Sharply reducing the CO2 output will cause huge problems in the
near-term future.  Reducing CO2 emissions will cause the cost of
energy to rise, and anyone who remembers 1974 knows what that does to
the economy.  Governments are not going to cause their economies to
crash in the short term to cope with a long term problem.  Most of the
people who are in power today count on being gone to the grave before
the "CO2 chickens” come home to roost.

So what could we do?  The only way that I can see that makes sense is
to find a cheaper replacement for fossil fuels.  The current
candidates--PV solar and wind--are too expensive, too limited or both.
They both require very expensive storage.

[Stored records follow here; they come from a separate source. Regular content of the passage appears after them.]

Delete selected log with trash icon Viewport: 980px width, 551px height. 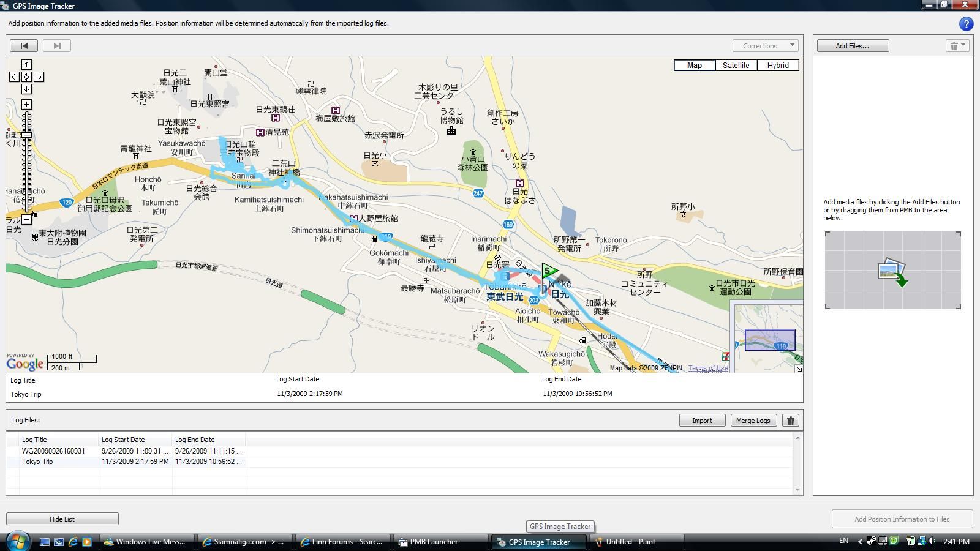point(790,421)
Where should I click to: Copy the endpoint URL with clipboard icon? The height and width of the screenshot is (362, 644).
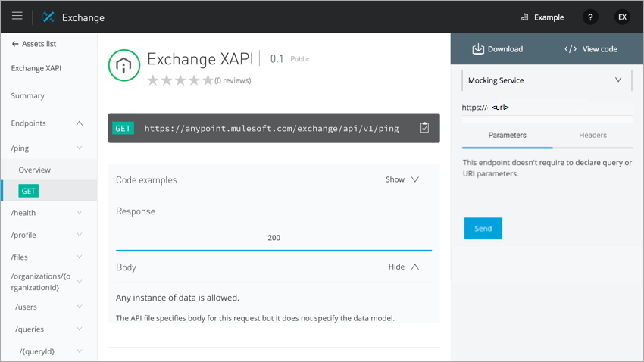point(424,128)
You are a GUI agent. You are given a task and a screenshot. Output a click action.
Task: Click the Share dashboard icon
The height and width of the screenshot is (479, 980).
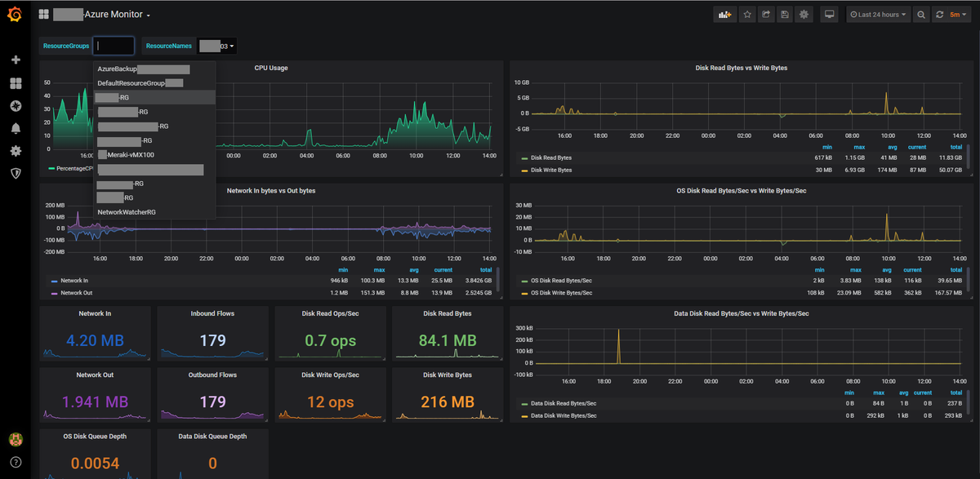[x=766, y=15]
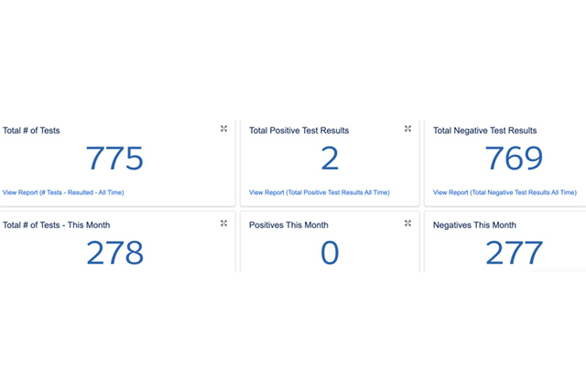
Task: Expand Total # of Tests - This Month widget
Action: [x=223, y=223]
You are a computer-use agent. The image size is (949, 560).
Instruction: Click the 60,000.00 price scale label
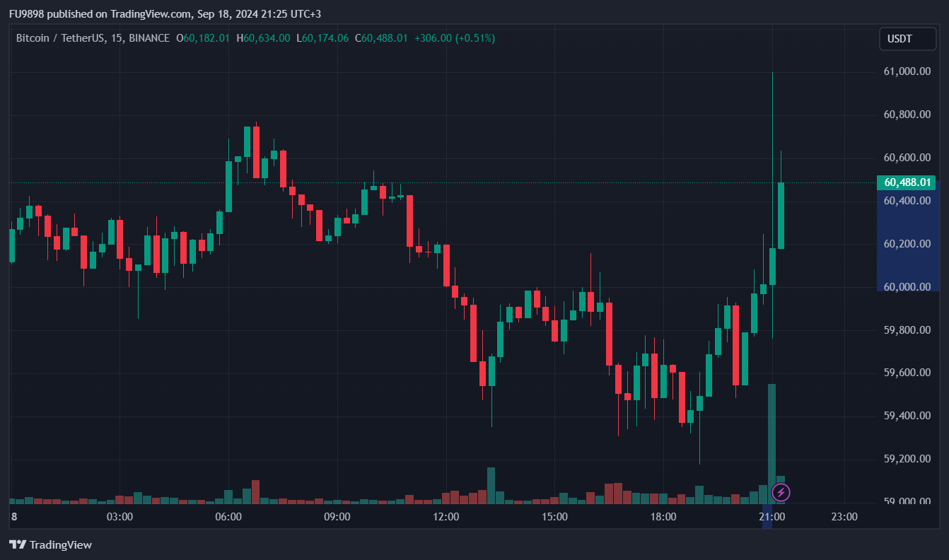click(907, 287)
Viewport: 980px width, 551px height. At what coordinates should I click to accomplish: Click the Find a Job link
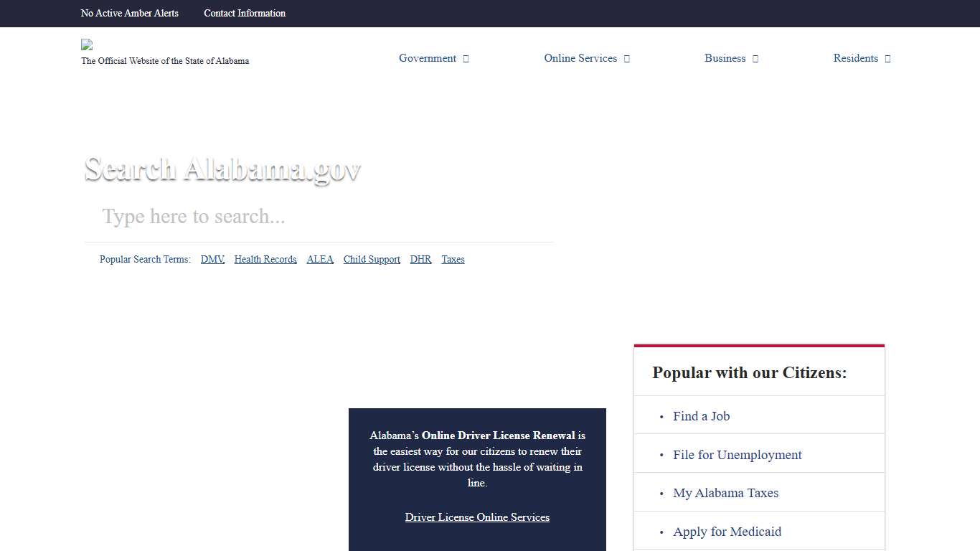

Nuclear is carbon free (more or less).  It won't last forever, but it
would be good for a number of decades to centuries.  If we can solve
the cancer problem (which seems likely) we can put up with an
occasional meltdown.  It takes about 15,000 one GW reactors to
displace fossil fuel.

Two ways (at least) might be able to get the cost of solar down.  One
of them is StratoSolar where you put the collectors on buoyant
platforms at 20 km and use massive weights (gravity storage) to supply
power at night.  That high, you never are troubled with clouds making
sunlight completely predictable.

The other is solar power satellites.  Invented in 1968, they have seen
a lot of study, but the economics just didn't work.  With recent
developments in low cost transport to LEO and low-cost, beamed-energy,
electric propulsion to GEO they could provide electricity about 25%
cheaper than coal.

It would take about 3000 five GW power plants in GEO to displace
fossil fuel with less expensive, abundant energy from space (and there
is room for a lot more).  On a fast track humans could be off fossil
fuel soon enough (early 2030s) to keep the temperature rise down.
Further, with oceans of cheap energy, we could take CO2 out of the
atmosphere to any level we want.

I am not particular as to which way we replace fossil fuel except that
it needs to be less expensive.  If there was a less expensive source
of energy, there would not be concerns or the need for international
agreements.  People would just quit using expensive fossil fuel and
switch without being forced.

Examining low-cost, no carbon energy solutions is not part of the
mandate of the IPCC.  Perhaps it should be.